Exercise objective: Transcribe the following items line for line, leaving the pictures out of your answer.

* START *

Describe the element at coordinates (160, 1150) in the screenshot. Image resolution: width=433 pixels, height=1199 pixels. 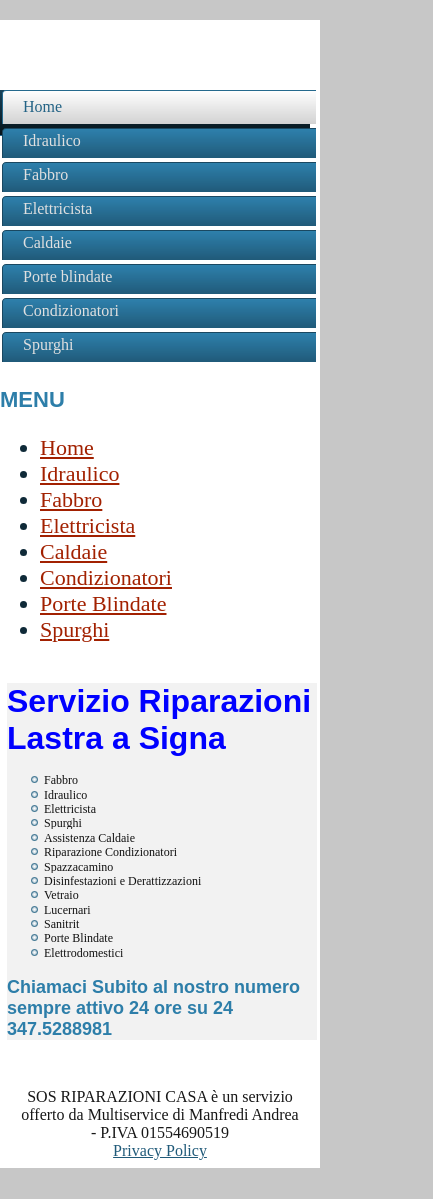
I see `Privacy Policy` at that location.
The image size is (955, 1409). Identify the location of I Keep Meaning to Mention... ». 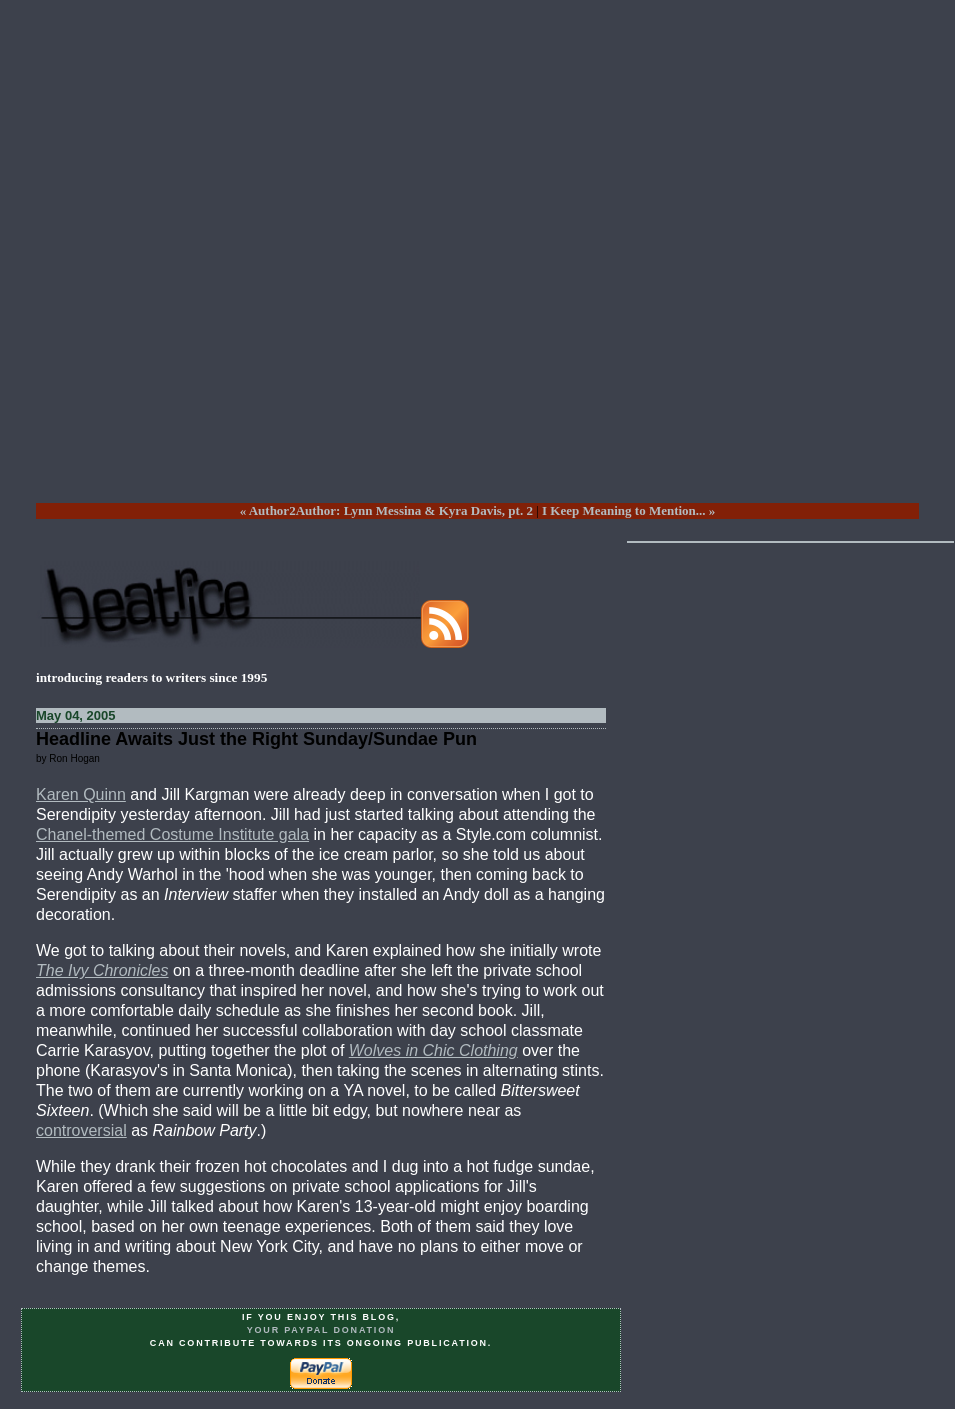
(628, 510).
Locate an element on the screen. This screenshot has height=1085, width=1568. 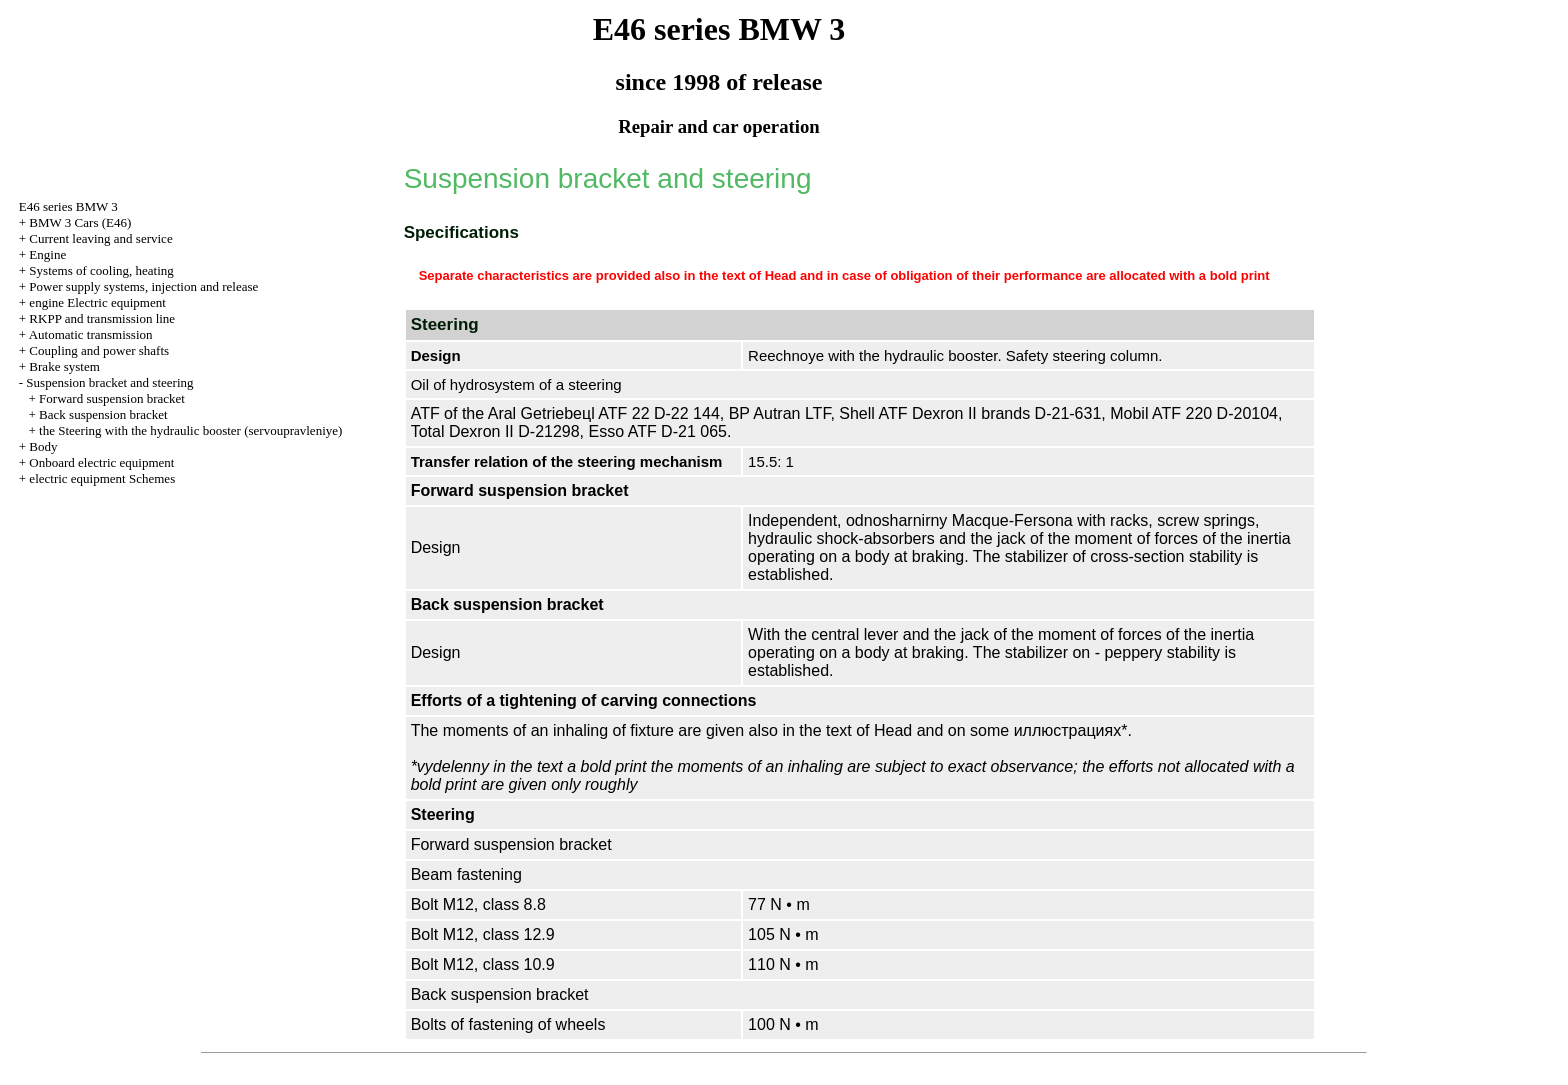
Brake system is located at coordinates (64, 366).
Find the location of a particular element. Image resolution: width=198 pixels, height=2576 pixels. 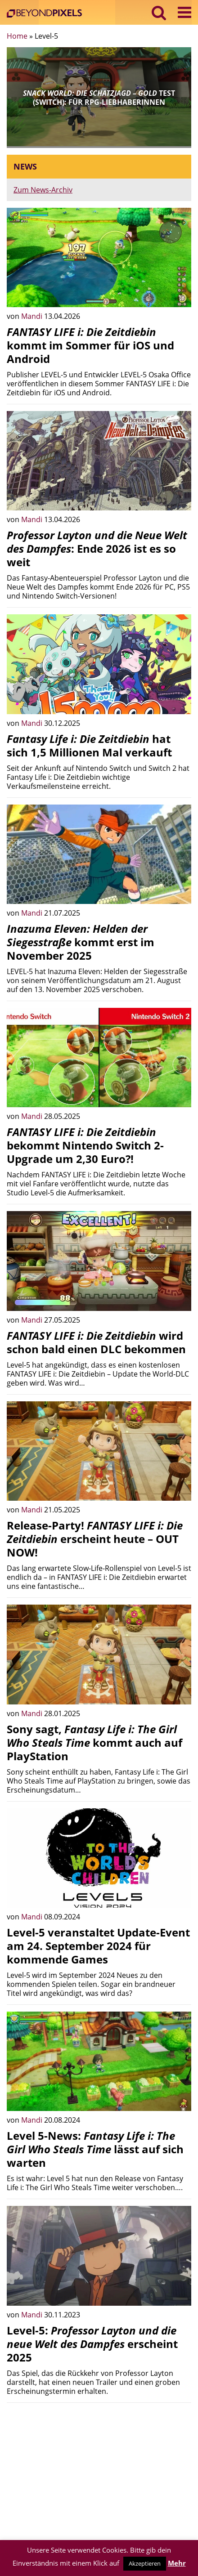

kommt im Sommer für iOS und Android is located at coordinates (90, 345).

* END *

Task answer:
Describe the element at coordinates (160, 1150) in the screenshot. Image resolution: width=433 pixels, height=1199 pixels. 
I see `Privacy Policy` at that location.
The image size is (955, 1409). Identify the location of I Keep Meaning to Mention... ». 
(628, 510).
Locate an element on the screen. This screenshot has height=1085, width=1568. 
Brake system is located at coordinates (64, 366).
Find the location of a particular element. Image resolution: width=198 pixels, height=2576 pixels. 

kommt im Sommer für iOS und Android is located at coordinates (90, 345).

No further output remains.